I'm wondering if these two mysteries are merely coincidental?
HENRY GREEN
What's that? I'm a trifle hard of hearing.
INTERVIEWER
Well, I'm referring to such things as your
use of a pseudonym, your refusal to be photographed, and so on. May I ask the
reason for it?
GREEN
I didn't want my business associates to
know I wrote novels. Most of them do now, though . . . know I mean, not write, thank goodness.
INTERVIEWER
And has this affected your relationships
with them?
GREEN
Yes, yes, oh yes—why, some years ago a
group at our Birmingham works put in a penny each and bought a copy of a book
of mine, Living. And as I was going
round the iron foundry one day, a loam molder said to me, “I read your book,
Henry.” “And did you like it?” I asked, rightly apprehensive. He replied, “I
didn't think much of it, Henry.” Too awful.

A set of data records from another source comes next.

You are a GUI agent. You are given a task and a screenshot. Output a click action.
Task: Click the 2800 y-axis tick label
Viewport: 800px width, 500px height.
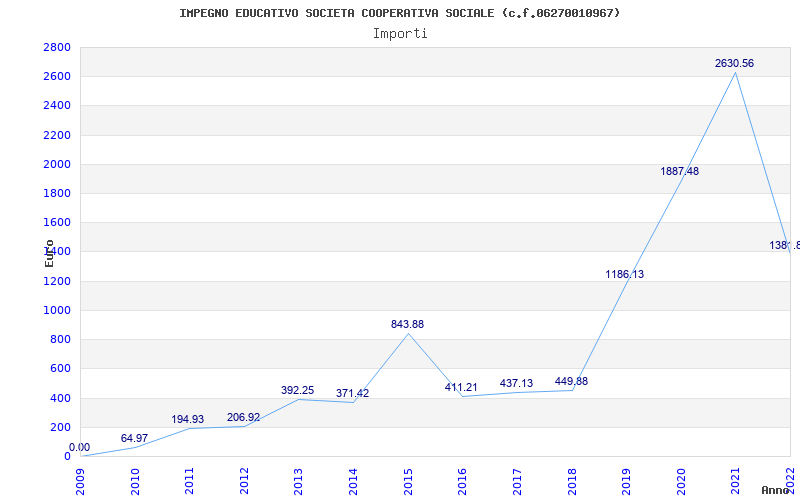pos(57,48)

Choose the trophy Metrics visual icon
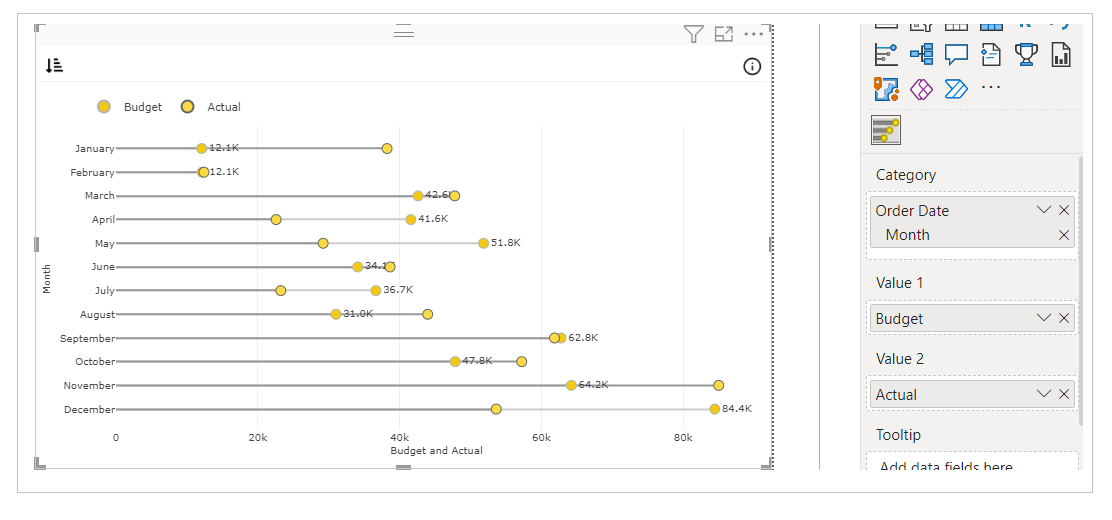1025,55
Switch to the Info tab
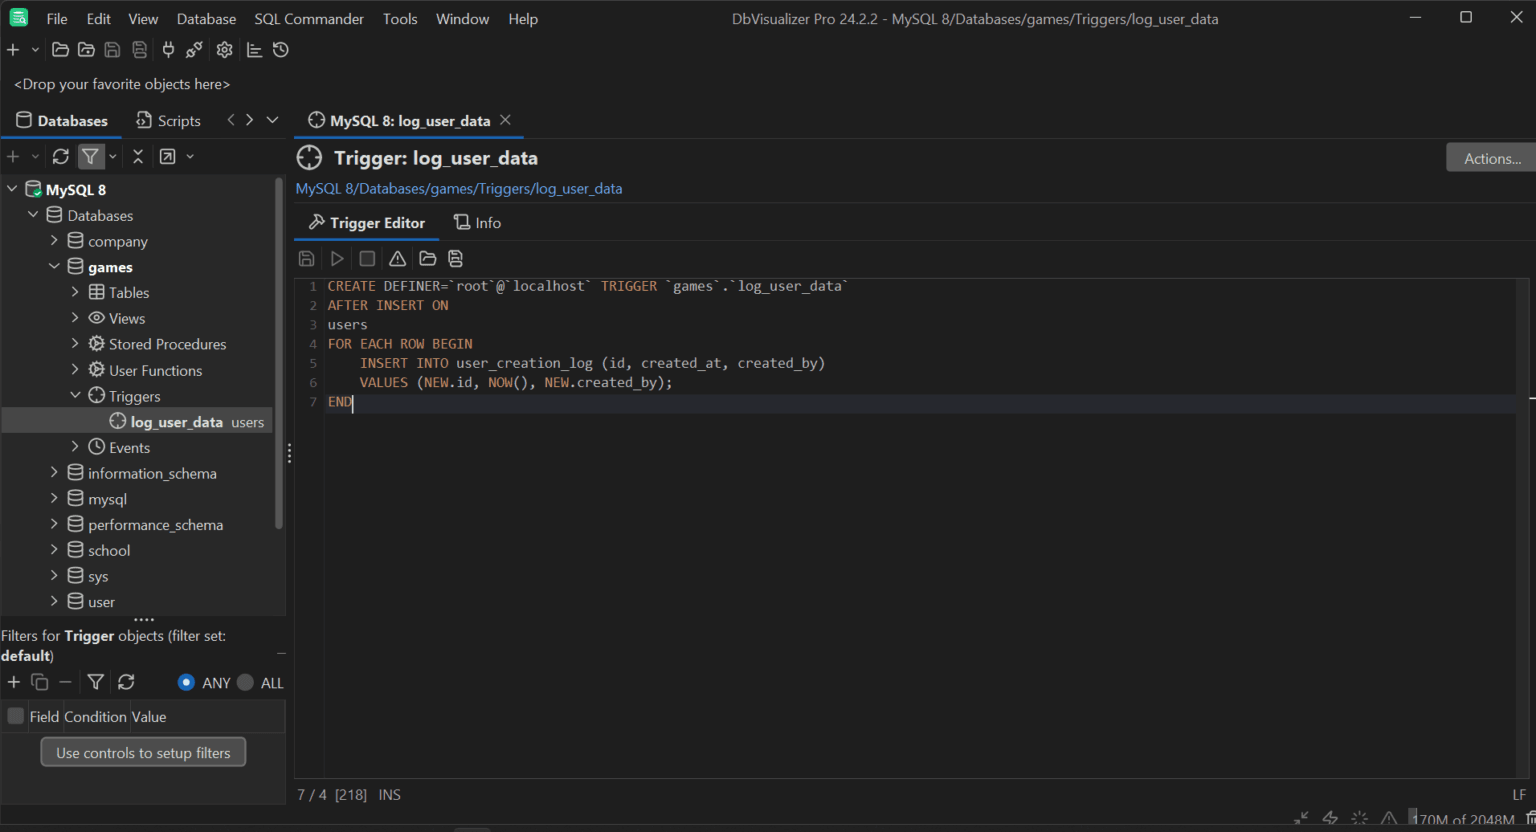Viewport: 1536px width, 832px height. 478,223
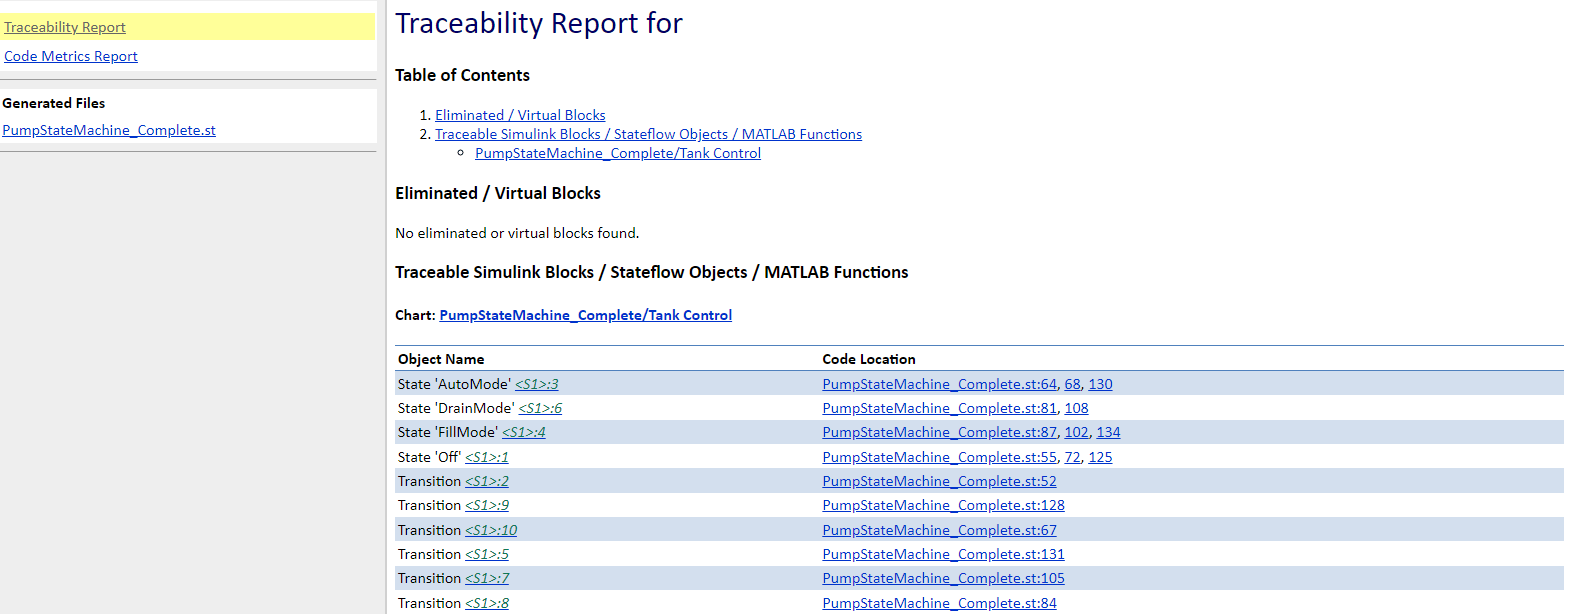Select Transition <S1>:10 object link
Image resolution: width=1570 pixels, height=614 pixels.
(x=491, y=530)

Then, you know, with a customer, at the
end of a settlement which has deteriorated into a compromise painful to both
sides, he may say, “I suppose you are going to put this in a novel.” Very
awkward.
INTERVIEWER
I see.
GREEN
Yes, it's best they shouldn't know about
one. And one should never be known by sight.
INTERVIEWER
You have, however, been photographed from
the rear.
GREEN
And a wag said: “I'd know that back
anywhere.”
INTERVIEWER
I've heard it remarked that your work is
“too sophisticated” for American readers, in that it offers no scenes of
violence—and “too subtle,” in that its message is somewhat veiled. What do you
say?
GREEN
Unlike the wilds of Texas, there is very
little violence over here. A bit of child killing, of course, but no straight
shootin'. After fifty, one ceases to digest; as someone once said: “I just
ferment my food now.” Most of us walk crabwise to meals and everything else.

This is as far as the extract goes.